## TASK INSTRUCTIONS
From the Middle East peace essay below, write out the passage starting at "The international community" and ending at "squares for months.".

──────── SUPPLIED PASSAGE

Erasing Reality: The Invention of "Peace" in the Middle East

Fiamma Nirenstein
Hudson New York
07 January '11

Rather than scrutinizing the Middle East -- where the dream of peace that we so tirelessly hope for keeps evaporating again and again -- we prefer to picture a scenario in which everyone will, in the end, want peace; in which the extremism of the Middle East is only a fantasy dictated by fear, and in which the menace of extremism is called a mere exaggeration.

This clearly springs from the desire to be left in peace -- the same syndrome that convinces us to consider figures like Tarik Ramadan a "moderate Islamist," or to class as a "dialogue between religions" a situation in which, quietly in London, the Islamic courts are gaining ground. We merely shake our heads when we hear that the most popular name in many European countries is now Mohammed, or that the burqa is permitted in the name of multiculturalism; or that over 200,000 people in Paris alone now live in polygamous families.

We subject the real dangers of war to censorship, as with Iran and its quest for a nuclear bomb, its solidifying international hegemony and its attitude towards the rights of women, homosexuals, dissidents and freedom in general, all of which violate the Universal Declaration of Human Rights.

The international community still insists on believing that dialogue is possible with Ahmadinejad, whom we have repeatedly heard in the platform of the United Nations inciting the President of the United States to convert to Islam, and declaring his intention to kill all the Jews and extend the dominion of Islam throughout the world. In a month's time, the meeting between Iran and the 5 + 1 group will convene yet again, even though the Iran, with its recent waves of arrests and purges, shows signs of rallying around the atomic project. No one even attempted to help the opposition after the fake election results last year, even though the opposition's size is unquestionable, as millions of people have been desperately demonstrating in Iran's city squares for months.

────────────────
──────── RECORD EXCERPTS

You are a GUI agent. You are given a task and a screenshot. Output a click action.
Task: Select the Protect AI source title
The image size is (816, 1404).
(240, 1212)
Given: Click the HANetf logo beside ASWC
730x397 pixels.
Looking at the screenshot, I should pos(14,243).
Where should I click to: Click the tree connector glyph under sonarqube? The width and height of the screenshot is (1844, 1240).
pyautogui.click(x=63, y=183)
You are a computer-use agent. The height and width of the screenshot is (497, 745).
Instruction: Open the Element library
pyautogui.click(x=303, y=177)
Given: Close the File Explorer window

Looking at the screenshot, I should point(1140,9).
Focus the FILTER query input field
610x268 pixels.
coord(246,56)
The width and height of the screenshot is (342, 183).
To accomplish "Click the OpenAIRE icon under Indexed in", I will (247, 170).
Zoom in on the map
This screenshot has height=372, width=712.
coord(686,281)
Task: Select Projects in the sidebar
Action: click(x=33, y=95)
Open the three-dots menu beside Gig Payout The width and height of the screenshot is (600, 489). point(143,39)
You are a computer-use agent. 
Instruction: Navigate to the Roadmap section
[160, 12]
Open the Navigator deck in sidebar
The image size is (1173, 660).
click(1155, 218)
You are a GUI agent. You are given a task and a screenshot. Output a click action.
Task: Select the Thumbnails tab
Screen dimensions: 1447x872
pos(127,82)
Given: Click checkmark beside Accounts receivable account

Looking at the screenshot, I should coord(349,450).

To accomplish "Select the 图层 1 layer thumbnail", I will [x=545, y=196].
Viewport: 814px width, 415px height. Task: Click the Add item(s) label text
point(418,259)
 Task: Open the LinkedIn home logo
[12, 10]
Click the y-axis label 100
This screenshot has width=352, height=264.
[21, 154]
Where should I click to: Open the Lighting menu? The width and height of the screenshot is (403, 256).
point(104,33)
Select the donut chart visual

────────────────

## SOLUTION FOR THIS PROBLEM
The international community still insists on believing that dialogue is possible with Ahmadinejad, whom we have repeatedly heard in the platform of the United Nations inciting the President of the United States to convert to Islam, and declaring his intention to kill all the Jews and extend the dominion of Islam throughout the world. In a month's time, the meeting between Iran and the 5 + 1 group will convene yet again, even though the Iran, with its recent waves of arrests and purges, shows signs of rallying around the atomic project. No one even attempted to help the opposition after the fake election results last year, even though the opposition's size is unquestionable, as millions of people have been desperately demonstrating in Iran's city squares for months.